Я говорил о том, что болит у всех и у каждого, здесь, в нашей стране, говорил открыто и резко.
Что же мне теперь делать?
В романе «Иметь и не иметь» умирающий Гарри Морган говорит: «Человек один ни черта не может».
И все-таки я думаю, что человек, даже один, кое-что может, пока он жив. Хотя бы продолжать делать свое дело.
Я жив. У меня отняты мои литературные права, но остались обязанности — сочинять свои песни и петь их.
С уважением Александр ГАЛИЧ (1972)
(«Вечерняя Москва», 17 сентября 1988)
КРАЙНЯЯ ОПАСНОСТЬ
В МЕЖДУНАРОДНЫЙ КОМИТЕТ ПРАВ ЧЕЛОВЕКА
Во Всеобщей декларации прав человека, принятой и ратифицированной правительством Советского Союза, сказано: «Каждый человек имеет право покидать любую страну, включая собственную, и возвращаться в свою страну». А мне в этом праве отказано уже дважды. «По идеологическим мотивам». Как наказание за то, что я пытался по ряду вопросов высказывать свою точку зрения, отличную от официальной.
Вот уже два с лишним года, после моего исключения из Союза писателей и Союза кинематографистов, я лишен других профессиональных прав: права увидеть свое произведение опубликованным, права заключать договор с театром, киностудией или издательством, права выступать публично. Когда показываются фильмы, поставленные в прошлые годы по моим сценариям, чья-то скрытая рука вырезает из титров мою фамилию. Я не только неприкасаемый, я еще и непроизносимый. Только на всякого рода закрытых собраниях, куда мне доступ заказан, мое имя иногда упоминается с добавлением оскорбительных и бранных эпитетов. Мне оставлено единственное право: смириться со своим полнейшим бесправием, признать, что в 54 года жизнь моя, в сущности, кончена, получать мою инвалидную пенсию в размере 60 рублей в месяц и молчать. И еще ждать.

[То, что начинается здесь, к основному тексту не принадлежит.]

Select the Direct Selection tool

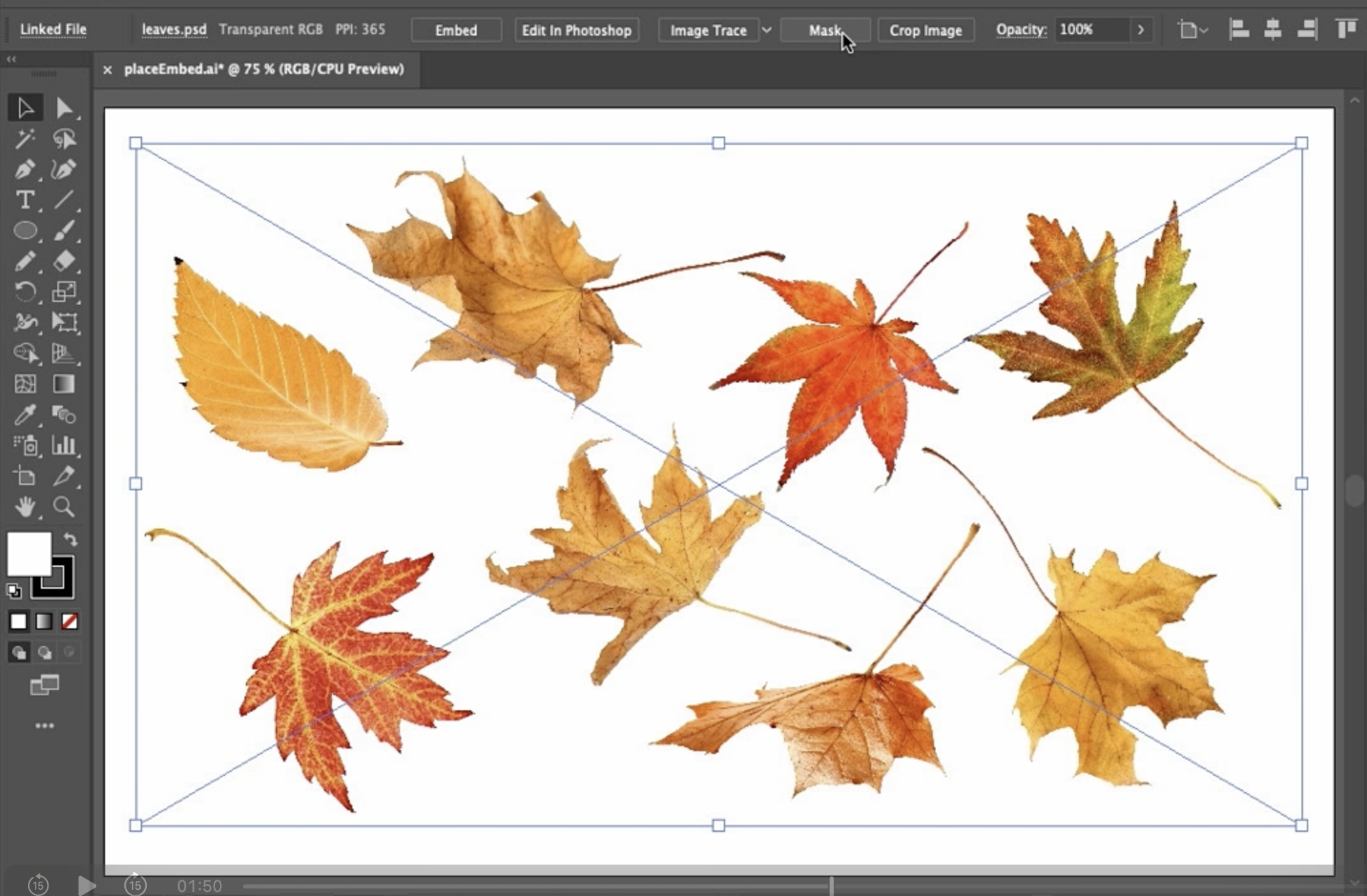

В моем положении с человеком может случиться все что угодно. Ввиду крайней опасности этого положения я вынужден обратиться за помощью к вам, Международному комитету прав человека, и через вас — к писателям, музыкантам, деятелям театра и кино, ко всем тем, кто, вероятно, по наивности продолжает верить в то, что человек имеет право высказывать собственное мнение, имеет право на свободу совести и слова, право покидать по желанию свою страну и возвращаться в нее.
Александр ГАЛИЧ
Постскриптум. Я уже написал это письмо, когда узнал о том, что писателю Владимиру Максимову, человеку редкого таланта и мужества, тоже отказано в поездке. Таким образом, власть имущие высказали не двусмысленное намерение лишить нас не только профессиональных, но и гражданских прав. Мы (теперь я уже могу сказать мы) обращаемся за помощью к готовым оказать ее каждому, кто в ней нуждается. А что если нам сообща вдруг удастся доказать правительствам стран, широковещательно объявившим о подписании Декларации, что слова о свободе — не пустые слова, и что вера в права человека не так уж наивна.
А. Г.
Москва, 3 февраля Г974 («Посев», март 1974)
МЫ СЧИТАЕМ ЕГО СВОИМ
ОБРАЩЕНИЕ В ЗАЩИТУ М. МИХАЙЛОВА
Арестован Михаил Михайлов, выдающийся публицист и философ. Это его третий арест. А он уже не молод и достаточно перенес лишений. Но, самое главное, нам трудно представить себе, какое преступление перед законом мог он совершить, кроме того, что имел свое мнение и высказывал его. Зато мы убеждены, что Михайлов принадлежит к числу тех людей, о которых можно сказать: будь их сегодня больше в мире, и судьба человечества не внушала бы тревоги!
Михаил Михайлов принимал горячее заочное участие в демократическом движении нашей страны, родины его родителей. И мы считаем его как бы своим, и подозреваем, что он и пострадал-то больше всего из-за этой глубокой заинтересованности в судьбах России, вызывая особое неудовольствие московских руководителей. Для их умилостивления, подозреваем мы, его и арестовали югославские власти после недавнего осуждения просоветской группы. Для равновесия!
Но как бы там ни было, а судьба Михайлова не может не волновать. Ему угрожает большой срок заключения, и его положение особенно трагично тем, что он арестован в стране, которая многими считается либеральной, не привлекает к себе особого внимания и не имеет заметного и гонимого демократического движения и, соответственно, демократической эмиграции, которая могла бы настойчиво бороться за его освобождение. И в то же время он арестован в стране, где нет независимого суда и прессы, где отсутствуют на деле демократические гарантии личности и не допускается, преследуется заметное инакомыслие.